It seems like a strange thing to be stressed about, admittedly, but with my daughter it’s never “just” a test, or “just” a speech, or “just” a spelling bee. As a gifted child for whom nearly everything in life has come easily, her bar for success is high, with her self-assessment typically being not “what did I accomplish” but “what did I fall short on?”

If there’s a chance to advance in a competition, she does not imagine any outcome that does not include her doing so. Hers is a life lived in the constant tension between soaring self-confidence and a devastating fear of failure.

My daughter was an early and avid reader, and as a child who lives cloaked in endless words, she is a naturally excellent speller.

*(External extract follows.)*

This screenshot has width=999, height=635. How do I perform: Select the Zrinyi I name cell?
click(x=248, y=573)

She can spell any word I give her, knowing as she writes it down if it looks correct or not, knowing intuitively how to fix it if it doesn’t. But spelling bees don’t afford the benefit of writing words down to see. You have to be able to spell the words aloud. No revisions allowed.

No mistakes forgiven.

I sat perched on the small, blue plastic chairs in her elementary school library, surrounded by bright primary colors and hand-cut paper snowflakes hanging from the windows. The contestants filed in, and my daughter ran to me immediately, wrapping her arms around my shoulders and touching her forehead lightly to mine. What a gift, these years when they’re still young enough to love their parents wholly and unabashedly in front of their peers.

She pulled back to look at me, her hazel eyes belying her nerves, and she waited. Waited for me to say the right thing, to be the voice of courage in her head, the show her the way forward, to lead her through this moment.

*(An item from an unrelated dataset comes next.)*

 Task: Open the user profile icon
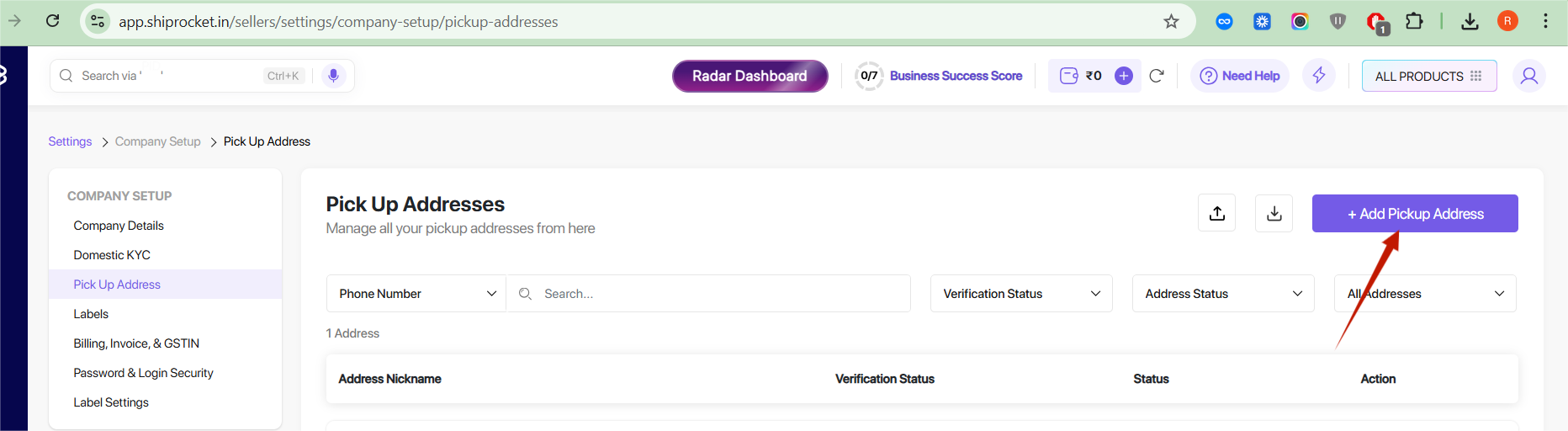click(1528, 76)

“Hey,” I told her with a twinkle in my eye that completely masked my own churning nerves. “Just spell one word right. Just one! Anything after that is bonus.”

She smiled back, relieved. I had given her the plan, showed her the steps to success, calmed her nerves, and boosted her courage. I had fulfilled my parental job.

The contestants filled their seats, some prim and still, some slouched and picking at their jeans, some nervously looking around, some relaxed and grinning.

I leaned over to my friend who was sitting next to me, who also had a daughter competing. “I just hope that they all go out on a really hard word that they legitimately misspell,” I whispered.

And then the bee began.

The first few rounds were easy to build the contestants’ confidence. Some kids spouted their words off quickly, skipping through the letters with breezy confidence. My daughter took her time, each time asking for the word to be used in a sentence like we’d practiced.

In the third round, the first child misspelled a word, and the rest of the group stilled, looking nervously and furtively around. The contestant who had missed his word left the group and seemed confused about where to go. His father called him over, and the boy went and sat at his dad’s feet, quiet and a little dazed. His dad patted his shoulder and told him he’d done a good job.

The contestants’ smiles faded a few shades and they began to spell the words more slowly. The words got harder.

despair

Borneo

garbanzo

Xanadu

couriers

swiveled

solely

One by one, contestants missed a letter, swapped the vowel order, mixed up sounds. One by one, they were eliminated and asked to sit down. One by one, my daughter took her words, and slowly, painstakingly spelled them aloud, finger writing them into her palm as she went.

With each “that is correct” at the end of her turn, she would break into a relieved sigh and smile and sit back down into her chair, looking at me and mirroring my “good job, kiddo!” wink. I smiled for her so big and hard my cheeks cramped, as if I could will my confidence, my support, my love into her from afar like wrapping her in a big blanket of security.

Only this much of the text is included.